Supplied passage:
....
Sesqui 1990 was a festival that was staged in February 1990 in the city of Wellington, New Zealand.  A spectacular commercial and administrative failure,  the Sesqui event has subsequently become an icon of corporate mismanagement within New Zealand popular culture.

History 
Billed by promoters as 'New Zealand's biggest event ever', the festival was staged in Wellington to mark the New Zealand sesquicentenary celebrations, the 150th anniversary of the 1840 signing of the Treaty of Waitangi.  The event was a joint venture between the Wellington Show Association and the Wellington 1990 Trust, a well-funded regional organisation. The Wellington regional and city councils jointly underwrote this event by NZ$1.4 million.  

The Sesqui festival was planned to include a wide range of cultural, trade and scientific exhibits as well as entertainment events and funfair amusements.  It was scheduled to run for six weeks and anticipated to attract 30,000 visitors per day, despite the fact that the population of the entire Wellington region at that time was fewer than 400,000 people. 

Several weeks before the festival was due to begin, the media reported that the Sesqui organisers had decided to stage their opening celebration simultaneously with the opening celebrations of the 1990 New Zealand International Festival of the Arts.  Neither the Sesqui organisers nor the Arts Festival organisers were prepared to alter their plans.

The event 
NZ$150,000 worth of fireworks launched Day 1 of Sesqui 1990.
....
Dataset extract:
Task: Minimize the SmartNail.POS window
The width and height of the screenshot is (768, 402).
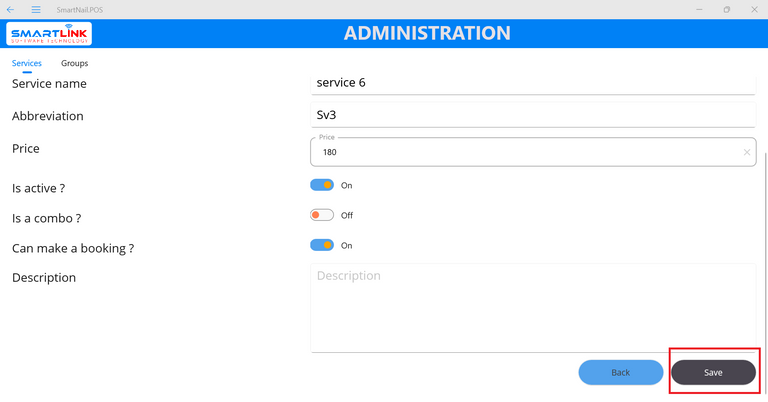Action: pos(699,9)
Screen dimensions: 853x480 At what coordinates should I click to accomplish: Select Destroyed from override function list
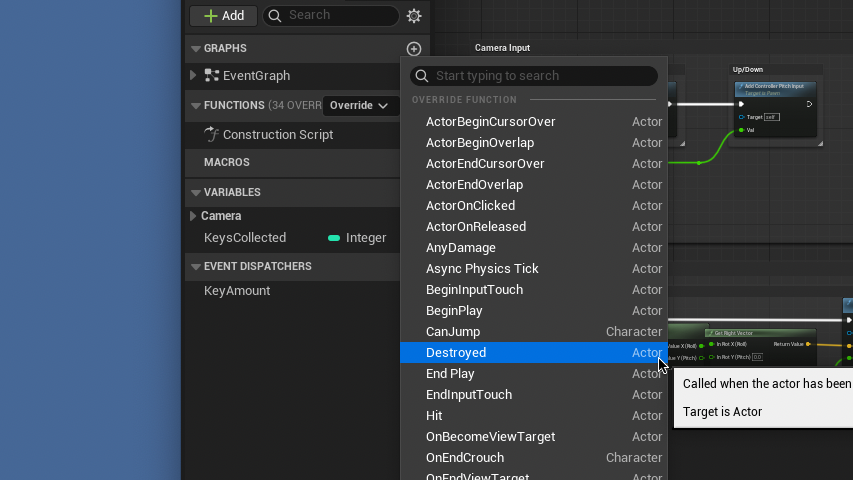(x=456, y=353)
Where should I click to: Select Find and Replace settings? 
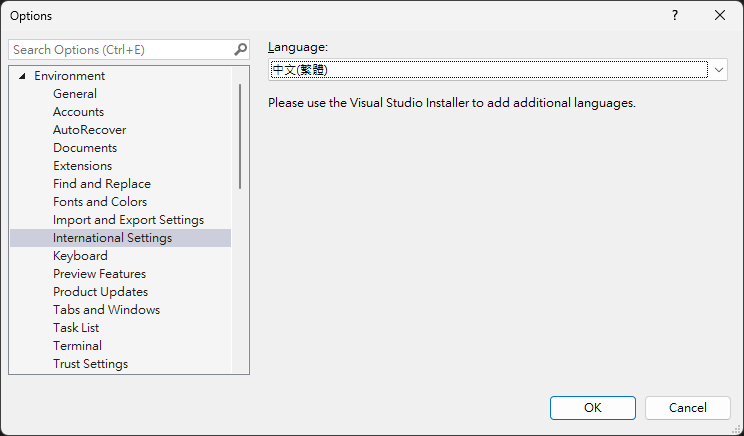102,184
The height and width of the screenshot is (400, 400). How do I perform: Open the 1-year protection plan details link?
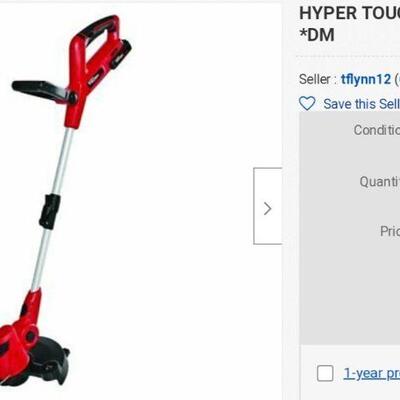(x=372, y=374)
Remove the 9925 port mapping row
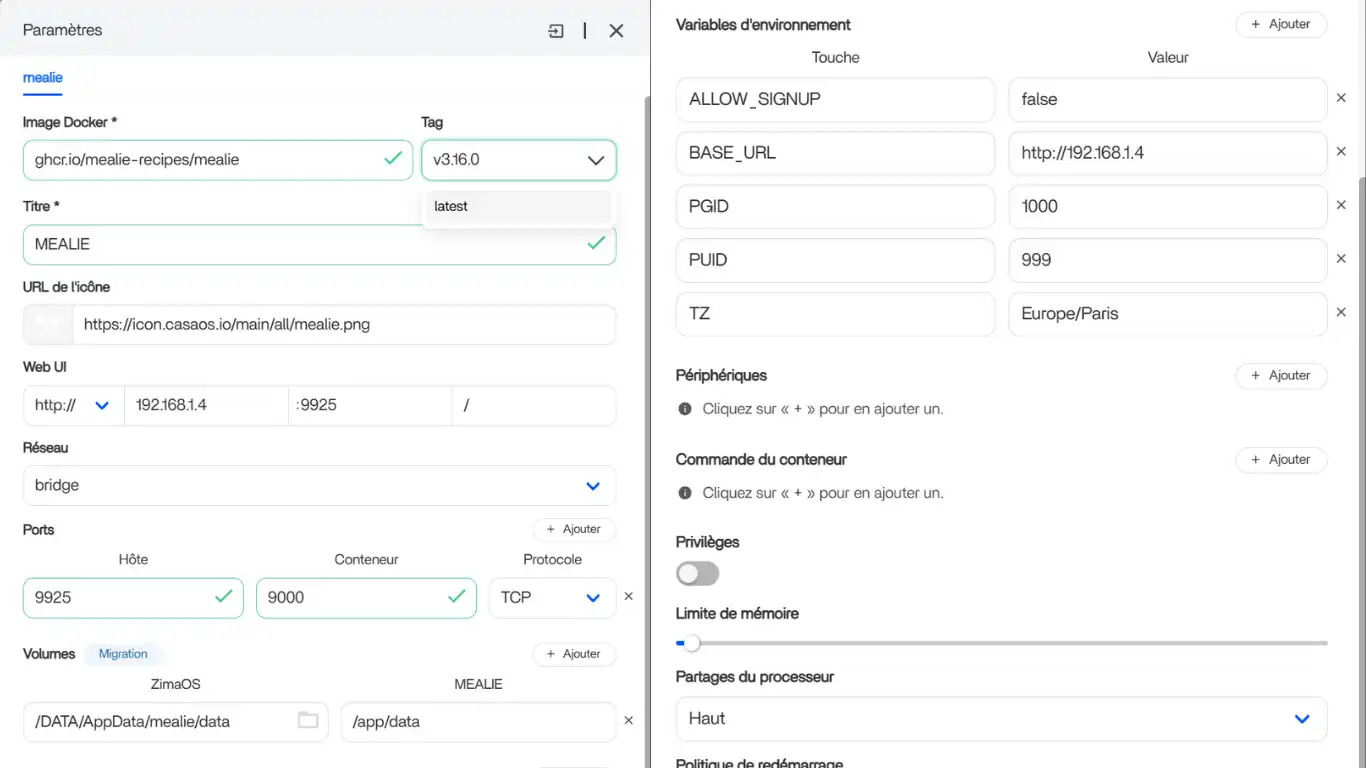The height and width of the screenshot is (768, 1366). [x=628, y=596]
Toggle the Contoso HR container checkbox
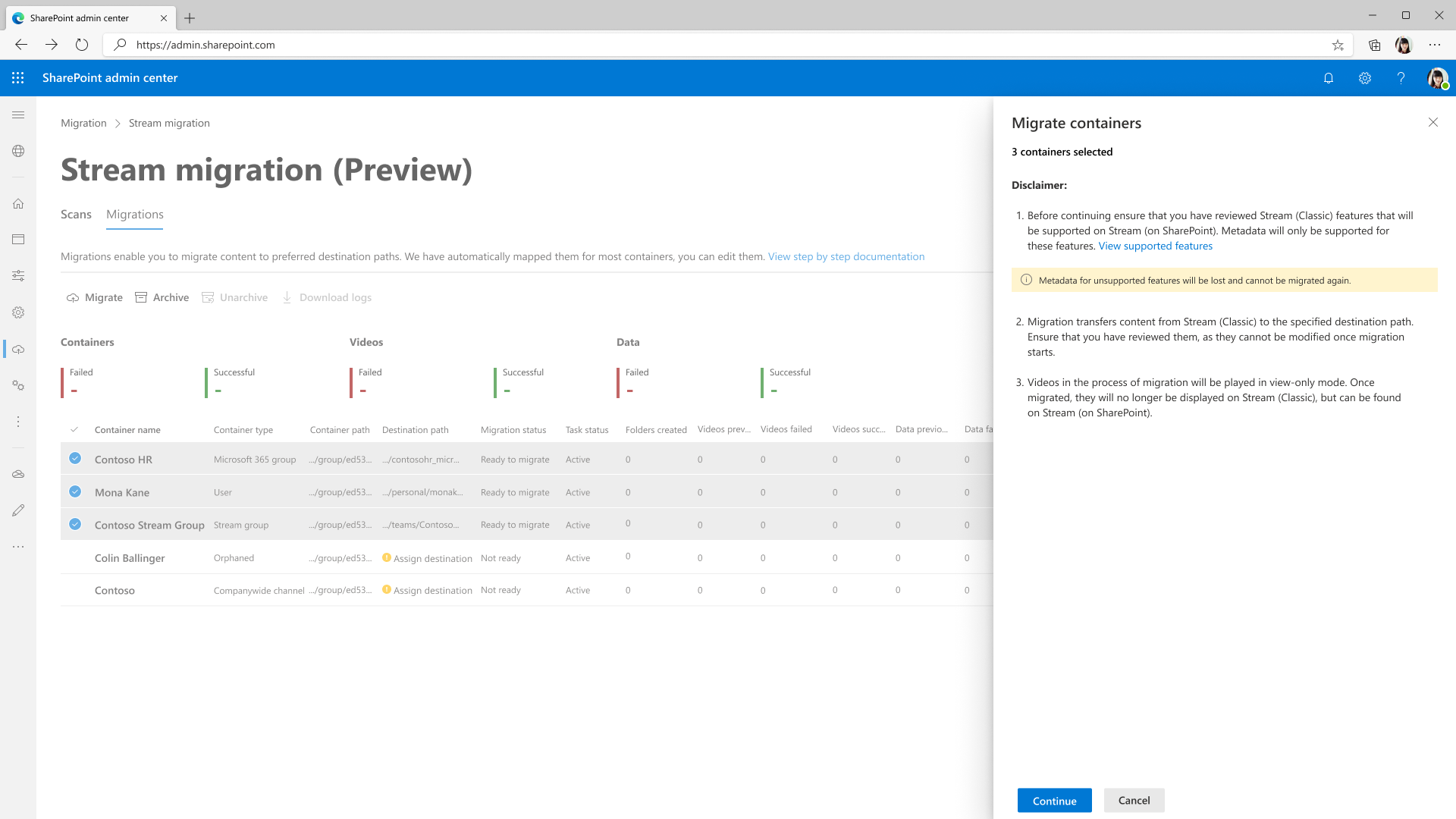 75,458
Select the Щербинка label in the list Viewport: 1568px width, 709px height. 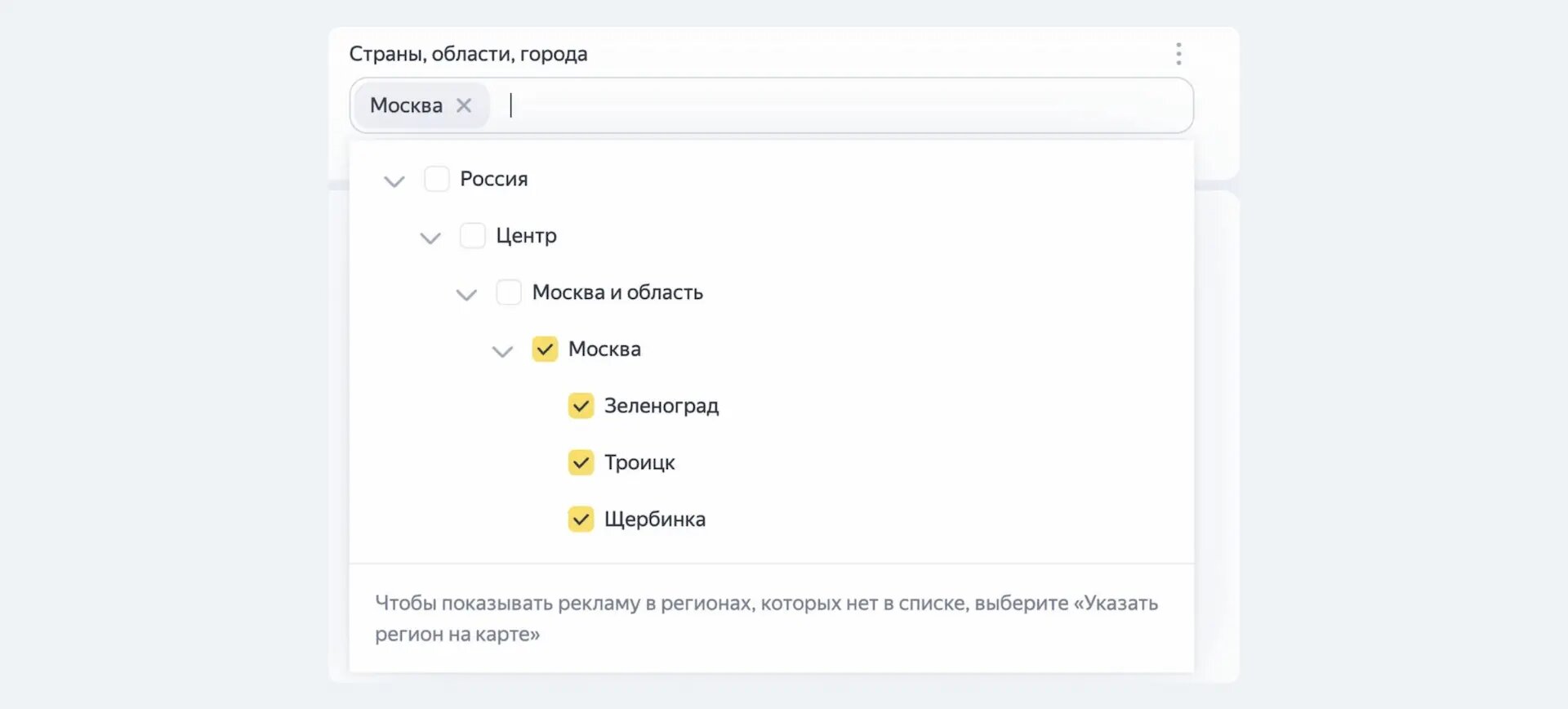click(654, 519)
....
Task statement: Can you reproduce the full passage above about the Sesqui 1990 festival in Wellington, word for word?

Task response:
Sesqui 1990 was a festival that was staged in February 1990 in the city of Wellington, New Zealand.  A spectacular commercial and administrative failure,  the Sesqui event has subsequently become an icon of corporate mismanagement within New Zealand popular culture.

History 
Billed by promoters as 'New Zealand's biggest event ever', the festival was staged in Wellington to mark the New Zealand sesquicentenary celebrations, the 150th anniversary of the 1840 signing of the Treaty of Waitangi.  The event was a joint venture between the Wellington Show Association and the Wellington 1990 Trust, a well-funded regional organisation. The Wellington regional and city councils jointly underwrote this event by NZ$1.4 million.  

The Sesqui festival was planned to include a wide range of cultural, trade and scientific exhibits as well as entertainment events and funfair amusements.  It was scheduled to run for six weeks and anticipated to attract 30,000 visitors per day, despite the fact that the population of the entire Wellington region at that time was fewer than 400,000 people. 

Several weeks before the festival was due to begin, the media reported that the Sesqui organisers had decided to stage their opening celebration simultaneously with the opening celebrations of the 1990 New Zealand International Festival of the Arts.  Neither the Sesqui organisers nor the Arts Festival organisers were prepared to alter their plans.

The event 
NZ$150,000 worth of fireworks launched Day 1 of Sesqui 1990.